John writes, "Obviously there's nothing wrong with small businesses per se. I just don't like the label. 'Small business' is diminutive. It's belittling. It understates the vast creativity and importance of the American entrepreneurial economy. Worse, when the economy is divided into big and small, it becomes dangerously easy to dismiss the concerns of the very businesses we ought to be paying the most attention to - in everything from crafting the case studies taught in business schools to drafting important pieces of federal legislation."

I've always loved the way John focuses his writing. He's right, of course. Yet when I'm around a bunch of people, in or out of business, and the subject comes up of what we all do for a living, I end up saying something like, "I help run a small business." What follows is usually close to pity. The unstated impression of what they seem to want to say is..., "Gosh, sure hope you can work that into a big business or a real job someday."

Big business? Small business? In the end I think the measure of a business should include the quality of life these businesses generate for the folks working with them. I'm just as tired after our 18-hour days as someone in a "big" business, but probably a lot more fulfilled by it. I'm just as elated over battles won.
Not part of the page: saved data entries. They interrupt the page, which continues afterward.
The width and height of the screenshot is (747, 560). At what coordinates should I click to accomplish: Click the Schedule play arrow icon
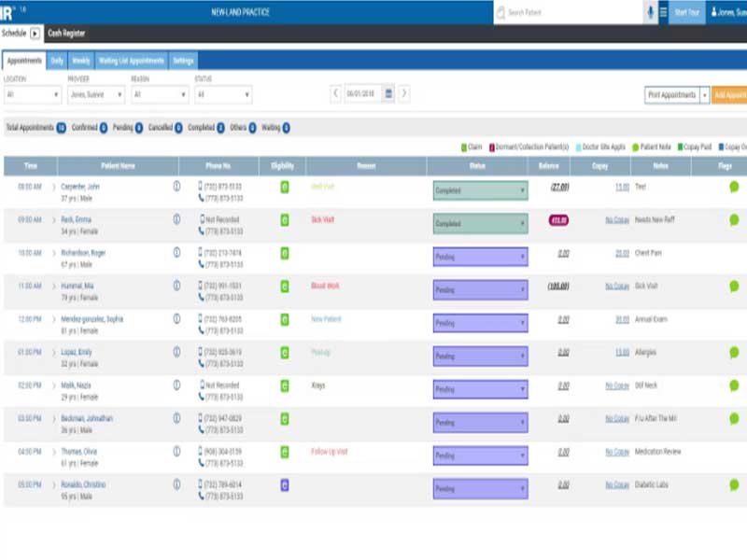[36, 32]
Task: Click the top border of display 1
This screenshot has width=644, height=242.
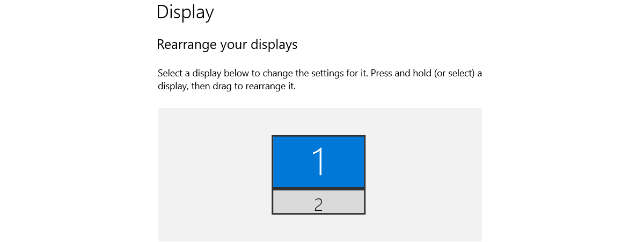Action: point(318,136)
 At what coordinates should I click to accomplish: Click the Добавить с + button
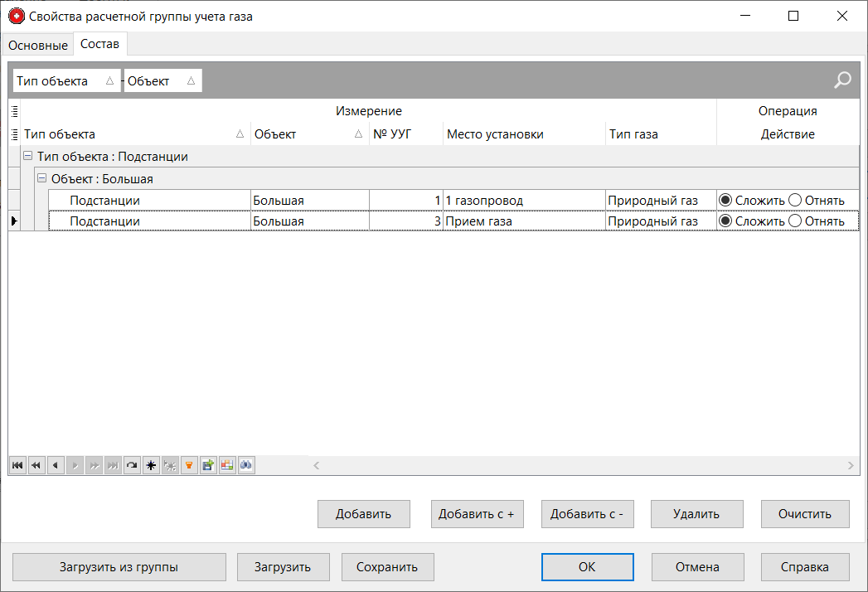477,514
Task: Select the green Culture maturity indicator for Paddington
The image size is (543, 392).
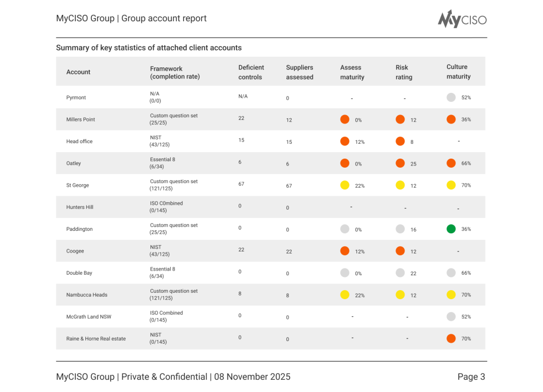Action: 451,229
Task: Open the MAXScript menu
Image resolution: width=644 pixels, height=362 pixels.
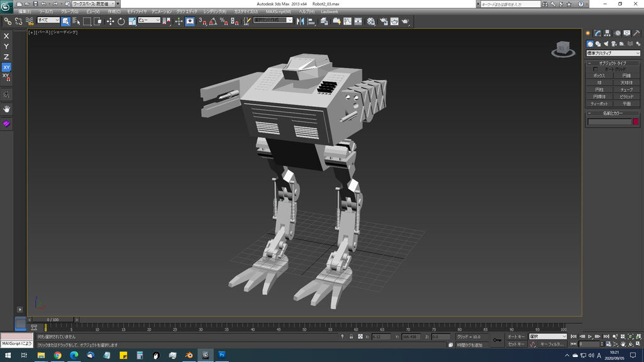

John Koten's topic of labeling is important beyond what we all probably understand. In a cool new book by the writer Malcom Gladwell called " Blink: The Power of Thinking Without Thinking," Gladwell posits how enduring and powerful first impressions are. The term small business does set a pejorative tone that doesn't really reflect our perspectives from the inside of these enterprises.

Look, I don't want people to think of all small business people as automatic heroes or titans either. We're just doing our jobs in the way we're called to. Some are great; some are idiots.

John Koten closes his Inc. editorial this way..., "Size does matter, but it's not all about revenue and capital formation. Sometimes what matters most is the size of an entrepreneur's dream."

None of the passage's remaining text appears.